Five players on the roster are within their first two years in the league. D’Angelo Russell, who at just 23 is with his third team and coming off an All-Star season, is a veteran who can take some of the younger players under his wing while also absorbing his new situation.
“Yeah, it was a little bit of everything,” Russell said. “We’ve got a mixture of both (veterans and young players), so just getting a feel for what coach wants and what he wants going into practice and the concepts that he wants. It’s just figuring that part out right now.”
Kerr is leading a revamped coaching staff that will have an eye more toward player development.
Assistants Aaron Miles, Theo Robertson, Luke Loucks and Seth Cooper join the bench as player development coaches.

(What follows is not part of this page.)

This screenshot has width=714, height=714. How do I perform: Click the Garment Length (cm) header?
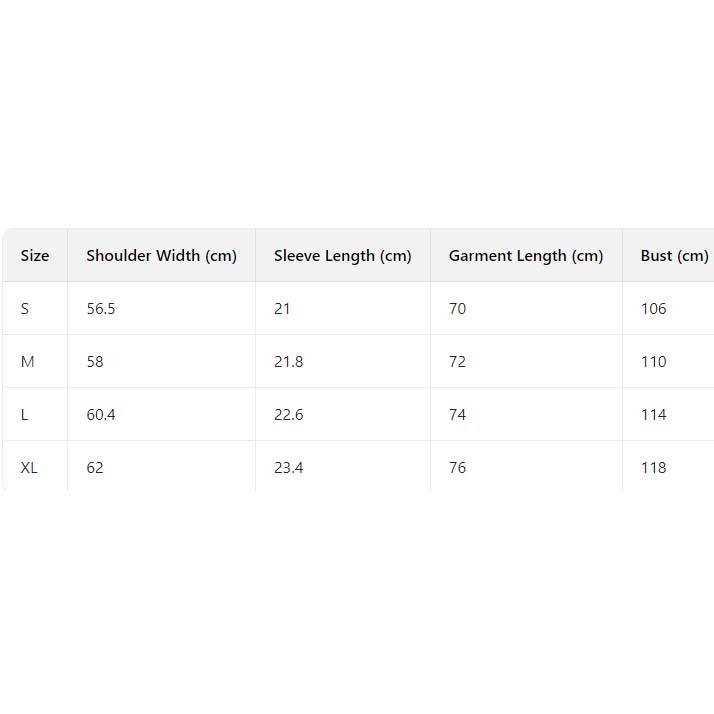click(526, 256)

Kerr predicts that the coaches
will go back and forth between San Francisco and the team’s G-League affiliate in Santa Cruz. “We’re trying to develop not just the player, but the professional.”
Among the changes to the staff includes assistant Jarron Collins stepping up into a bigger role coaching defense. The shift in responsibilities comes on the heels of news that assistant coach Ron Adams, one of the most respected defensive specialists in the league, is expected to travel with the team less this season. Adams will continue to have a large influence on the staff.
“Ron has earned the right to carve his own path, and I
want him to feel part of this and I want him to not feel like he has to travel on certain trips,” Kerr said. “My guess is that he’ll go to Miami and L.A. and he won’t go to the Midwest in the winter, but we’ll see.”
Everything considered, the team in training camp feels distinct from the Warriors who closed Oakland’s Oracle Arena with five straight Finals appearances.
“The practices feel different, No. 1 because we’re in a new building, and, No. 2, because of all the personnel changes,” Kerr said. “We’re all just sort of getting comfortable in our surroundings and getting to know each other.”